Interfacial ion specificity modulates hydrophobic interaction.

Ion specificity is crucial in assembly and aggregation of polymers in water driven by hydrophobic interaction. An increasing number of studies have suggested that specific ion adsorption and consequent impact on interfacial water molecules should play an important role in modulating hydrophobic interaction. Here, bubble probe atomic force microscopy (AFM) combined with theoretical modeling analysis was applied to quantify hydrophobic interactions involving three model polymers in solutions containing different ions.
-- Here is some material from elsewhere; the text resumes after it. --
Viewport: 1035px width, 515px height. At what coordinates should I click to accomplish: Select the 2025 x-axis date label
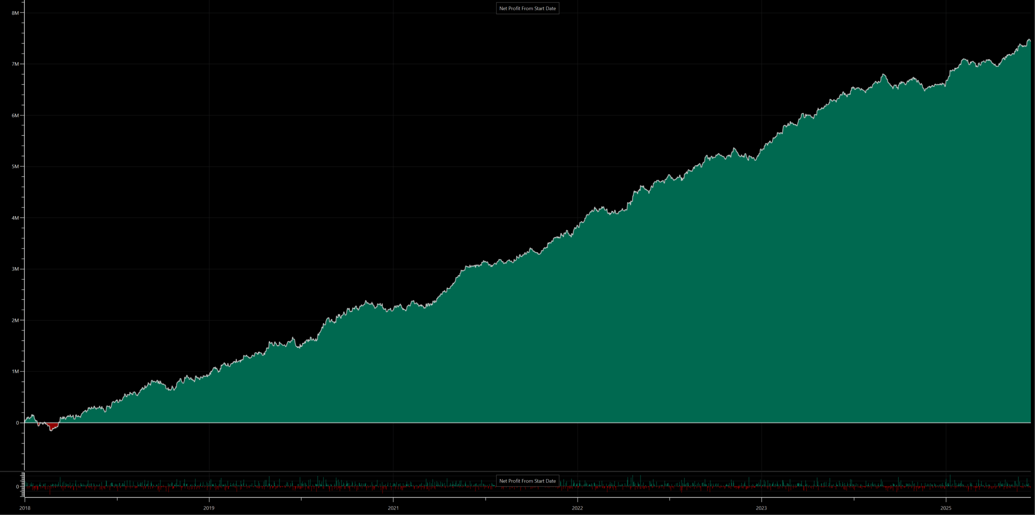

For polystyrene, the hydrophobic interaction's decay length D0 was reduced from 0.75 nm to 0.60 nm by introducing weakly hydrated cations (e.g., K+ and NH4+), while varying anion type had little effect. For poly(methyl methacrylate) and polydimethylsiloxane, anion specificity was demonstrated more evident in shortening the hydrophobic interaction range, with D0 decreasing from 0.63 nm to 0.50 nm and from 0.72 nm to 0.58 nm respectively when strongly hydrated F- or Cl- was replaced by weakly hydrated I-. Such results could arise from specific ion adsorption at water/polymer interface which disrupts the water structuring effect. From the nanomechanical perspective, this work has revealed the importance of interfacial ion specificity in modulating hydrophobic interaction, which offers novel implications for tuning assembly behavior of macromolecules in relevant engineering applications such as micelle formation and foam stabilization.